Stored data entries
- - - -
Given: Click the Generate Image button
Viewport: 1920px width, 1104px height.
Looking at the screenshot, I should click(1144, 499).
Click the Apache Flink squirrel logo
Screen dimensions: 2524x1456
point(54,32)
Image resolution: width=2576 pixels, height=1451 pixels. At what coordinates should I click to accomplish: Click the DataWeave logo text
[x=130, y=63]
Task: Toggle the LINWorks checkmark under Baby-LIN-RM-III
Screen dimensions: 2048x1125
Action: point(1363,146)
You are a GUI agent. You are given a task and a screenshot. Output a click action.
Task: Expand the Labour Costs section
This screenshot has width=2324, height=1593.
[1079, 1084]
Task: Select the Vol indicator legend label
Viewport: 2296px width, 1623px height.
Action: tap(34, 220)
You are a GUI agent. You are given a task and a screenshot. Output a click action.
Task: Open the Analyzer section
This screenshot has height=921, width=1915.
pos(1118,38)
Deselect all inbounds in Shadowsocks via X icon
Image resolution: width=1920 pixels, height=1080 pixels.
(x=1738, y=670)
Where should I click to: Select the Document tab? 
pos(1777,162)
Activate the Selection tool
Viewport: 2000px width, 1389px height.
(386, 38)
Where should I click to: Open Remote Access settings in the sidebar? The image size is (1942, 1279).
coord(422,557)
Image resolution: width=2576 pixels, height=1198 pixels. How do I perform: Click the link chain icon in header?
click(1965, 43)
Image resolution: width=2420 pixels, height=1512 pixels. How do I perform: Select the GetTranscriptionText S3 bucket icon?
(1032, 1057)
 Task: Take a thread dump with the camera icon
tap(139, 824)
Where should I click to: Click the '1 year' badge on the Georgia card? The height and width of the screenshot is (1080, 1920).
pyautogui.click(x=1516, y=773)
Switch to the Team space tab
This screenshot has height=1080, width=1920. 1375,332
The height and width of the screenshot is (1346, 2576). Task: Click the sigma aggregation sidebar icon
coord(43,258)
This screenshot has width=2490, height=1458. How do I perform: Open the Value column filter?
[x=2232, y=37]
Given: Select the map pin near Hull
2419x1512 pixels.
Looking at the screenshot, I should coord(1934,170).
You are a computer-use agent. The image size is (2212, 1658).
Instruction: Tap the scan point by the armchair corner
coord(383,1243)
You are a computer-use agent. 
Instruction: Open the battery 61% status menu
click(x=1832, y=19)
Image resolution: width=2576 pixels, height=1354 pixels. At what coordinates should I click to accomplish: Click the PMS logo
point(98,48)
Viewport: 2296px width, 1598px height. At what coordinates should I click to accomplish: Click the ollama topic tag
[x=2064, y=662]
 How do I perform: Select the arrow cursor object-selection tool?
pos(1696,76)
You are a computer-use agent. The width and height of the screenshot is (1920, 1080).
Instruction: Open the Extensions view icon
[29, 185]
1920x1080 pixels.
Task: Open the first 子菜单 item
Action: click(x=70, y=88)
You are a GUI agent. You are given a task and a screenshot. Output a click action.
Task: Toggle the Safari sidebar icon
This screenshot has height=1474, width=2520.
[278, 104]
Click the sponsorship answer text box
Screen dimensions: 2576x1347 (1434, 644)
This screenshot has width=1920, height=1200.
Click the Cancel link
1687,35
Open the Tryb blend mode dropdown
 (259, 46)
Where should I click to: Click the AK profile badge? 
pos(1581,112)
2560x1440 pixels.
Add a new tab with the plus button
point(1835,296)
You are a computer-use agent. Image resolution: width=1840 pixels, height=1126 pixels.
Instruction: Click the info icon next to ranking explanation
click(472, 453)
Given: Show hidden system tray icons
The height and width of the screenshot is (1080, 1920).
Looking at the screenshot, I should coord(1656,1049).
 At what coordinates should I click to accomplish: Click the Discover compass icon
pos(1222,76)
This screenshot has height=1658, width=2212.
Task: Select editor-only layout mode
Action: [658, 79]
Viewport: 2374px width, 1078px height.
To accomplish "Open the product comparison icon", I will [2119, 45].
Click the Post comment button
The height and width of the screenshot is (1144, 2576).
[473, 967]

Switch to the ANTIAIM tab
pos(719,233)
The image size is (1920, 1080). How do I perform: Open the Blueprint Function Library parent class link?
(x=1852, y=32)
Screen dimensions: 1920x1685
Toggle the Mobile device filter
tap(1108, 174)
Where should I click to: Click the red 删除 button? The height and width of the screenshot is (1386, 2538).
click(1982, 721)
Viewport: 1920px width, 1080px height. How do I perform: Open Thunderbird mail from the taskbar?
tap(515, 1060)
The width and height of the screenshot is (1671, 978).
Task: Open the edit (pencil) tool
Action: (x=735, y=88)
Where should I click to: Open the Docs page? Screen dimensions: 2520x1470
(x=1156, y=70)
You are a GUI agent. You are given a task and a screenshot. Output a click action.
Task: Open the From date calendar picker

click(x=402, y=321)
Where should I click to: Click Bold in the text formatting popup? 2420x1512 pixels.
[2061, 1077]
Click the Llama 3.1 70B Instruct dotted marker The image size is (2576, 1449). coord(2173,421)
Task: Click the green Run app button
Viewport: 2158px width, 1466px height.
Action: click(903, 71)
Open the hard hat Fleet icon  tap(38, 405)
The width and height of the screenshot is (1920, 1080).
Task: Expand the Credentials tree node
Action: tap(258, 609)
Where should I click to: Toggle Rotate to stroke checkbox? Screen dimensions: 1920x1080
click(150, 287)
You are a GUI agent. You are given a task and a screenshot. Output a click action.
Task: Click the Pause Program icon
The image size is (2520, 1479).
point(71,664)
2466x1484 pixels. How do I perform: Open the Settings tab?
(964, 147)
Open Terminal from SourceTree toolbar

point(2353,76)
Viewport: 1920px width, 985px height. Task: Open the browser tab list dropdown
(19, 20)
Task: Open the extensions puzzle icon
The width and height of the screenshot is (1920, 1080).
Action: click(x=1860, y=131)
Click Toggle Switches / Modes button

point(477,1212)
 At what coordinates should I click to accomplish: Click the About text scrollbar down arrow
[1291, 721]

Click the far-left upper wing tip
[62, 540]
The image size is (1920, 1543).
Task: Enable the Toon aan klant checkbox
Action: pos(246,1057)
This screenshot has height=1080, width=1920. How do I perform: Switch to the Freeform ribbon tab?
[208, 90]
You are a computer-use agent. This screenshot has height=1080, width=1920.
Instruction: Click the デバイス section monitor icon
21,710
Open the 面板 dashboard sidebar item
- - - -
__TO DO__
Quote every record above exactly.

__FINISHED TASK__
Given: Click the Generate Image button
Viewport: 1920px width, 1104px height.
Looking at the screenshot, I should click(1144, 499).
Click the Apache Flink squirrel logo
Screen dimensions: 2524x1456
point(54,32)
Image resolution: width=2576 pixels, height=1451 pixels. At what coordinates should I click to accomplish: Click the DataWeave logo text
[x=130, y=63]
Task: Toggle the LINWorks checkmark under Baby-LIN-RM-III
Screen dimensions: 2048x1125
Action: point(1363,146)
You are a GUI agent. You are given a task and a screenshot. Output a click action.
Task: Expand the Labour Costs section
This screenshot has width=2324, height=1593.
[1079, 1084]
Task: Select the Vol indicator legend label
Viewport: 2296px width, 1623px height.
Action: tap(34, 220)
You are a GUI agent. You are given a task and a screenshot. Output a click action.
Task: Open the Analyzer section
This screenshot has height=921, width=1915.
pos(1118,38)
Deselect all inbounds in Shadowsocks via X icon
Image resolution: width=1920 pixels, height=1080 pixels.
(x=1738, y=670)
Where should I click to: Select the Document tab? 
pos(1777,162)
Activate the Selection tool
Viewport: 2000px width, 1389px height.
(386, 38)
Where should I click to: Open Remote Access settings in the sidebar? The image size is (1942, 1279).
coord(422,557)
Image resolution: width=2576 pixels, height=1198 pixels. How do I perform: Click the link chain icon in header?
click(1965, 43)
Image resolution: width=2420 pixels, height=1512 pixels. How do I perform: Select the GetTranscriptionText S3 bucket icon?
(1032, 1057)
 Task: Take a thread dump with the camera icon
tap(139, 824)
Where should I click to: Click the '1 year' badge on the Georgia card? The height and width of the screenshot is (1080, 1920).
pyautogui.click(x=1516, y=773)
Switch to the Team space tab
This screenshot has height=1080, width=1920. 1375,332
The height and width of the screenshot is (1346, 2576). Task: Click the sigma aggregation sidebar icon
coord(43,258)
This screenshot has width=2490, height=1458. How do I perform: Open the Value column filter?
[x=2232, y=37]
Given: Select the map pin near Hull
2419x1512 pixels.
Looking at the screenshot, I should coord(1934,170).
You are a computer-use agent. The image size is (2212, 1658).
Instruction: Tap the scan point by the armchair corner
coord(383,1243)
You are a computer-use agent. 
Instruction: Open the battery 61% status menu
click(x=1832, y=19)
Image resolution: width=2576 pixels, height=1354 pixels. At what coordinates should I click to accomplish: Click the PMS logo
point(98,48)
Viewport: 2296px width, 1598px height. At what coordinates should I click to accomplish: Click the ollama topic tag
[x=2064, y=662]
 How do I perform: Select the arrow cursor object-selection tool?
pos(1696,76)
You are a computer-use agent. The width and height of the screenshot is (1920, 1080).
Instruction: Open the Extensions view icon
[29, 185]
1920x1080 pixels.
Task: Open the first 子菜单 item
Action: click(x=70, y=88)
You are a GUI agent. You are given a task and a screenshot. Output a click action.
Task: Toggle the Safari sidebar icon
This screenshot has height=1474, width=2520.
[278, 104]
Click the sponsorship answer text box
Screen dimensions: 2576x1347 (1434, 644)
This screenshot has width=1920, height=1200.
Click the Cancel link
1687,35
Open the Tryb blend mode dropdown
 (259, 46)
Where should I click to: Click the AK profile badge? 
pos(1581,112)
2560x1440 pixels.
Add a new tab with the plus button
point(1835,296)
You are a computer-use agent. Image resolution: width=1840 pixels, height=1126 pixels.
Instruction: Click the info icon next to ranking explanation
click(472, 453)
Given: Show hidden system tray icons
The height and width of the screenshot is (1080, 1920).
Looking at the screenshot, I should coord(1656,1049).
 At what coordinates should I click to accomplish: Click the Discover compass icon
pos(1222,76)
This screenshot has height=1658, width=2212.
Task: Select editor-only layout mode
Action: [658, 79]
Viewport: 2374px width, 1078px height.
To accomplish "Open the product comparison icon", I will [2119, 45].
Click the Post comment button
The height and width of the screenshot is (1144, 2576).
[473, 967]

Switch to the ANTIAIM tab
pos(719,233)
The image size is (1920, 1080). How do I perform: Open the Blueprint Function Library parent class link?
(x=1852, y=32)
Screen dimensions: 1920x1685
Toggle the Mobile device filter
tap(1108, 174)
Where should I click to: Click the red 删除 button? The height and width of the screenshot is (1386, 2538).
click(1982, 721)
Viewport: 1920px width, 1080px height. How do I perform: Open Thunderbird mail from the taskbar?
tap(515, 1060)
The width and height of the screenshot is (1671, 978).
Task: Open the edit (pencil) tool
Action: (x=735, y=88)
Where should I click to: Open the Docs page? Screen dimensions: 2520x1470
(x=1156, y=70)
You are a GUI agent. You are given a task and a screenshot. Output a click action.
Task: Open the From date calendar picker

click(x=402, y=321)
Where should I click to: Click Bold in the text formatting popup? 2420x1512 pixels.
[2061, 1077]
Click the Llama 3.1 70B Instruct dotted marker The image size is (2576, 1449). coord(2173,421)
Task: Click the green Run app button
Viewport: 2158px width, 1466px height.
Action: click(903, 71)
Open the hard hat Fleet icon  tap(38, 405)
The width and height of the screenshot is (1920, 1080).
Task: Expand the Credentials tree node
Action: tap(258, 609)
Where should I click to: Toggle Rotate to stroke checkbox? Screen dimensions: 1920x1080
click(150, 287)
You are a GUI agent. You are given a task and a screenshot. Output a click action.
Task: Click the Pause Program icon
The image size is (2520, 1479).
point(71,664)
2466x1484 pixels. How do I perform: Open the Settings tab?
(964, 147)
Open Terminal from SourceTree toolbar

point(2353,76)
Viewport: 1920px width, 985px height. Task: Open the browser tab list dropdown
(19, 20)
Task: Open the extensions puzzle icon
The width and height of the screenshot is (1920, 1080).
Action: click(x=1860, y=131)
Click Toggle Switches / Modes button

point(477,1212)
 At what coordinates should I click to accomplish: Click the About text scrollbar down arrow
[1291, 721]

Click the far-left upper wing tip
[62, 540]
The image size is (1920, 1543).
Task: Enable the Toon aan klant checkbox
Action: pos(246,1057)
This screenshot has height=1080, width=1920. How do I perform: Switch to the Freeform ribbon tab?
[208, 90]
You are a computer-use agent. This screenshot has height=1080, width=1920.
Instruction: Click the デバイス section monitor icon
21,710
Open the 面板 dashboard sidebar item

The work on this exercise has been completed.